Introduction - Data at Freelancer

At Freelancer.com we do a lot of A/B testing. We've made a lot of progress in the usability of our site (and averted the occasional backwards step!) by testing ideas against each other and seeing how real people react. Our customers vote with their feet, and we can find out whether a new form does indeed make it easier to post a project, or we can check that our new matchmaking algorithm is actually helping real people to find the most suitable freelancers.

We're a fast-paced, data-driven company. In the last 8 hours we automatically generated over 3,000 graphs for our internal dashboard. Our data scientists take turns to comb through these and present the results in Daily Stats emails, which often set the discussion agenda for the day.

Bayesian analysis of our A/B tests is a natural fit for us. We can check test results as often as we like. We can end tests early if there's a strong result and move on to the next test. Or we can keep a test running a little longer than planned in the hope of reaching a significant result.

We can also directly answer questions like "What is the probability that variant B is better than variant A?". When you're making a business decision, this is a more directly useful question than "What is the probability that the two variants are equally effective and the observed results arose by chance?", which is the question usually asked in null hypothesis testing.

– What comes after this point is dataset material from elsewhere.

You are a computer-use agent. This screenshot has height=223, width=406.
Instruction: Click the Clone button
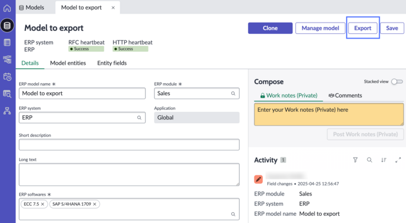pos(270,28)
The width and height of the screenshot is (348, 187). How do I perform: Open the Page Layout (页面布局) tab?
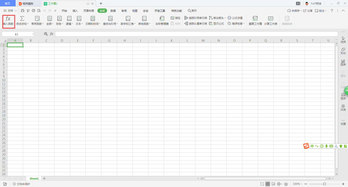(x=89, y=11)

But enough jabs in the Bayesian vs. (non-sequential) Frequentist debate! You can retread that debate in lots of places. The point of this article is to introduce a new (to me, and maybe to you) question to ask when analysing A/B tests.

In this article I'm going to assume you're modeling a Bernouilli process, i.e. one where each sample either converts or does not convert. Your split test can involve two or more variants.

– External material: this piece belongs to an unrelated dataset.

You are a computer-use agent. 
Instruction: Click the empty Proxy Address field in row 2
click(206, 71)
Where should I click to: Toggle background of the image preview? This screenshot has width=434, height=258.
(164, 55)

First I recap the most common question evaluated by Bayesian A/B tests, and point out that it doesn't handle null results gracefully. Then I discuss a straightforward method of resolving this problem ("Lower your standards"). Then I take it one step further, to evaluate quantities I subjectively believe to be more "boss" and more useful for making business decisions ("Making deals"). Following the hand-wavy discussion, I give mathematical formulations of each of the questions ("The math"), then conclude with an outline of the numerical implementation ("The code").

Ask the right question

It's super important to ask the right question of the data. Typically you formulate a single question in words, then you go about translating that question into maths and finally use it to ask the data for an answer. The Bayesian way is to ask as few separate questions as possible, and wherever possible to do comparisons and evaluations inside the probability clouds before finally extracting the answer as one small piece of information; rather than asking n questions, extracting n pieces of information that are detached from probabilities, then doing further processing on them to arrive at the final result.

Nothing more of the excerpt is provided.